Count the lines in the listing below that contain the string "Open", matching case exactly. Reply with the number alone.

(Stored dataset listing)
________________________

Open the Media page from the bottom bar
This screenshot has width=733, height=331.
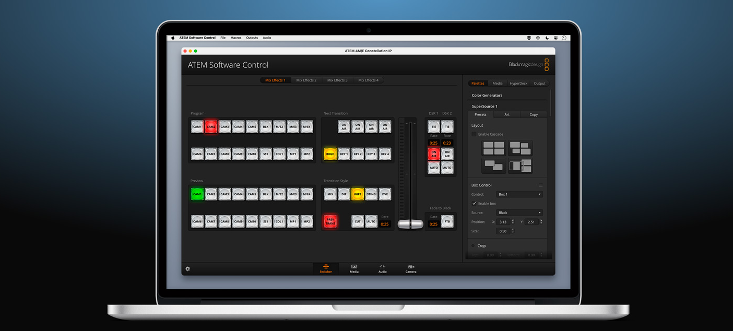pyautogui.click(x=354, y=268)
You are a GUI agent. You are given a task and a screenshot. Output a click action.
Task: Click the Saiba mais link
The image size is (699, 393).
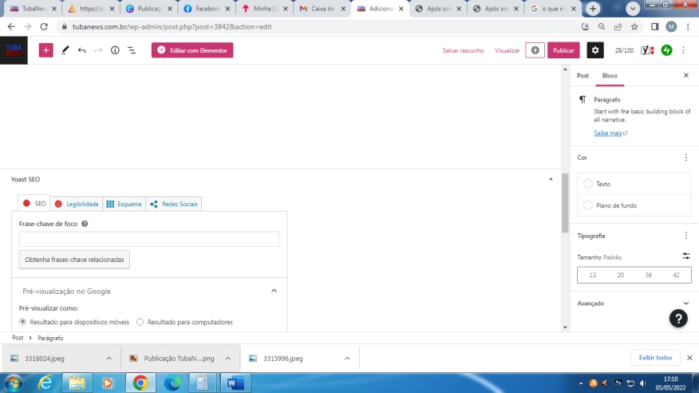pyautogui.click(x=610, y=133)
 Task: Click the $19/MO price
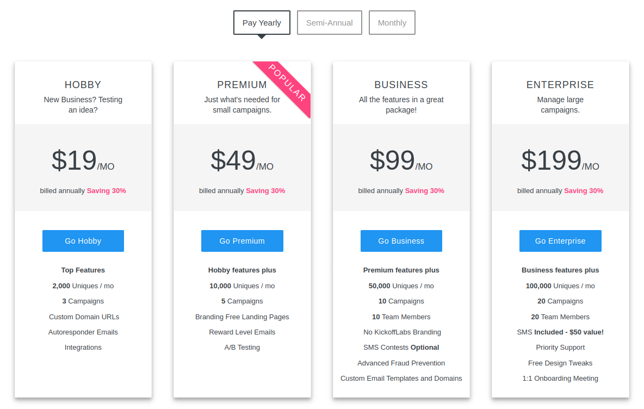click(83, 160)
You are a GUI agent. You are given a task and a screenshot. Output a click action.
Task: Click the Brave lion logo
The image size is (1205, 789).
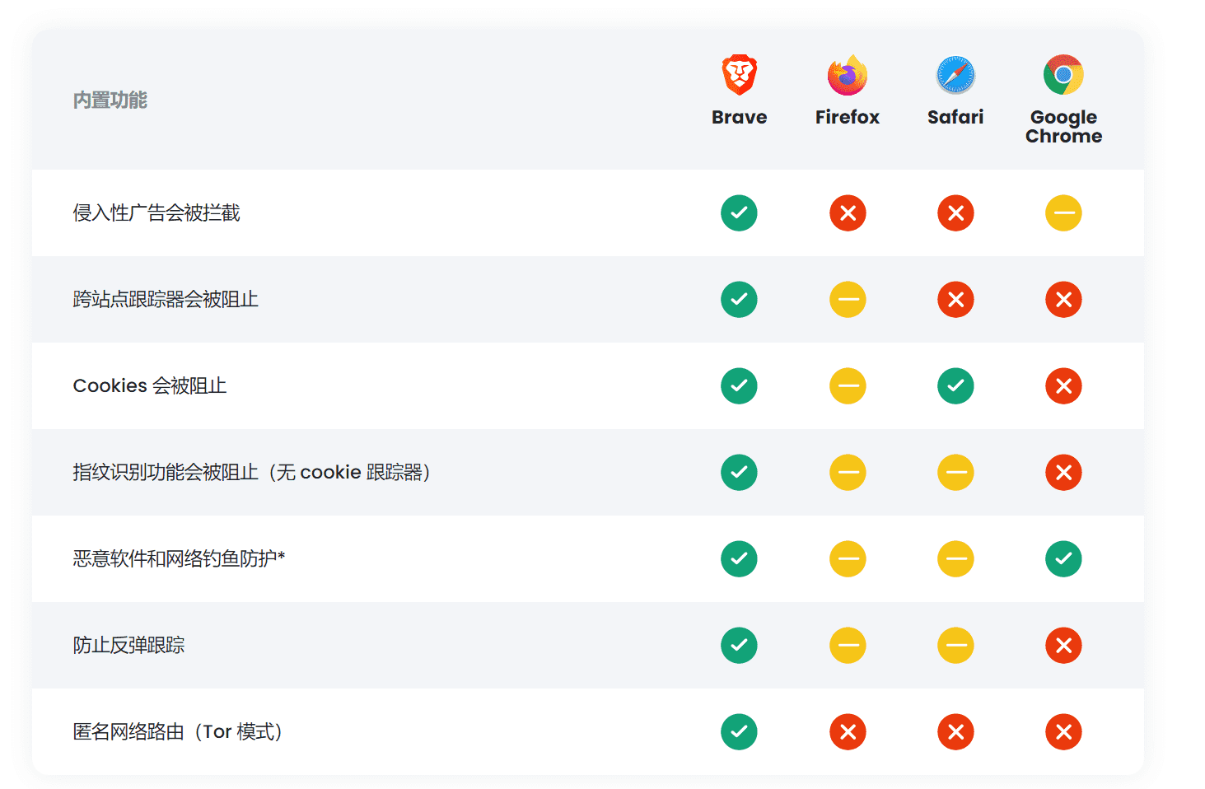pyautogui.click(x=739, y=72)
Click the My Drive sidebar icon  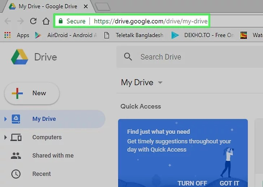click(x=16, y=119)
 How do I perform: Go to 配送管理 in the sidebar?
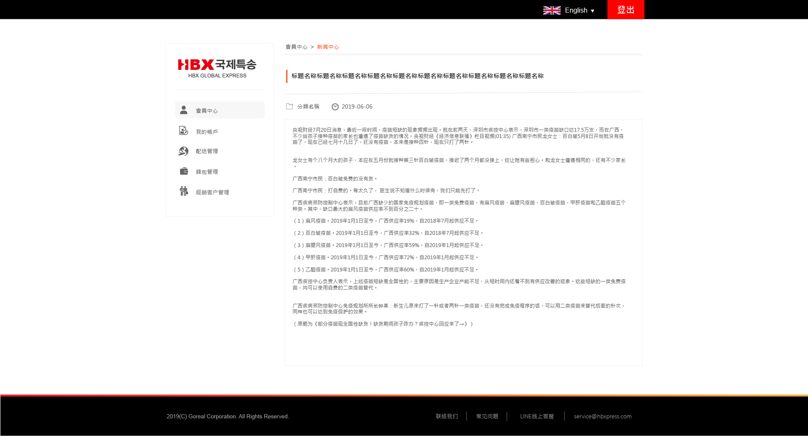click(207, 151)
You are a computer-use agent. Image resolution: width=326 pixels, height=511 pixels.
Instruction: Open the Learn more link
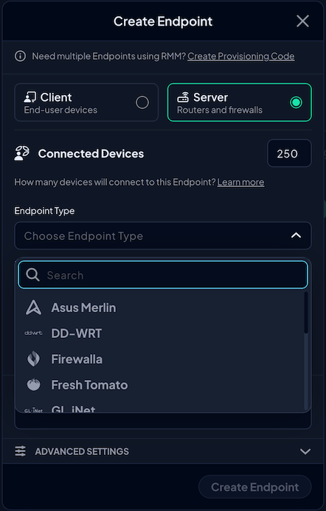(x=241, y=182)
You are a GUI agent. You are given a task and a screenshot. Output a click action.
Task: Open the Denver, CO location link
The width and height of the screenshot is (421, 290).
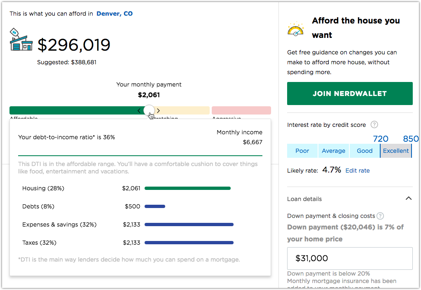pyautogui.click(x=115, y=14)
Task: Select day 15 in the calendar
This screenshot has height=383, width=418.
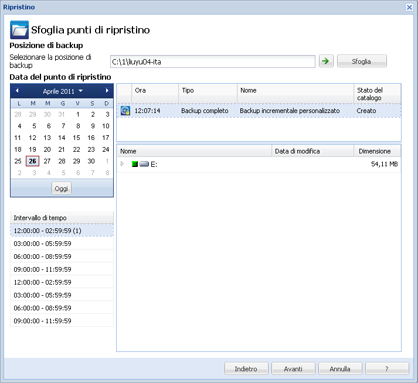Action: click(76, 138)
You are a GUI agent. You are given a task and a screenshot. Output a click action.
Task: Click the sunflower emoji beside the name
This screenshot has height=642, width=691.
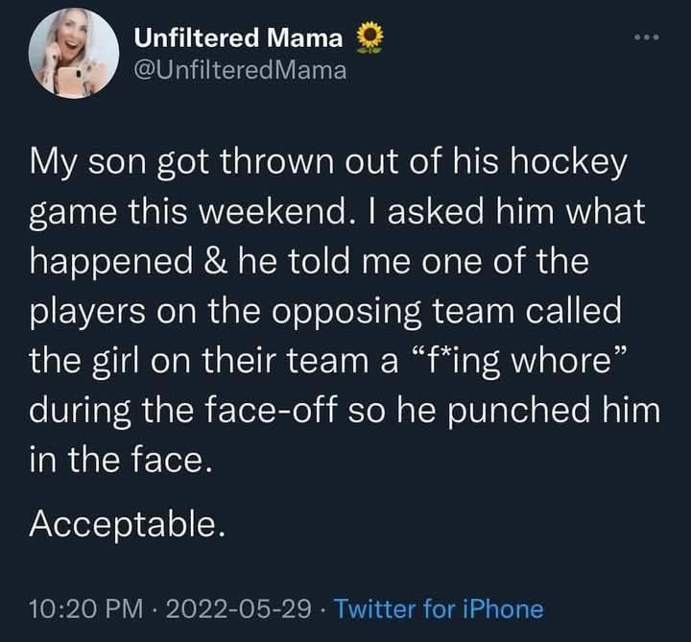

________________________

**Final result**: 3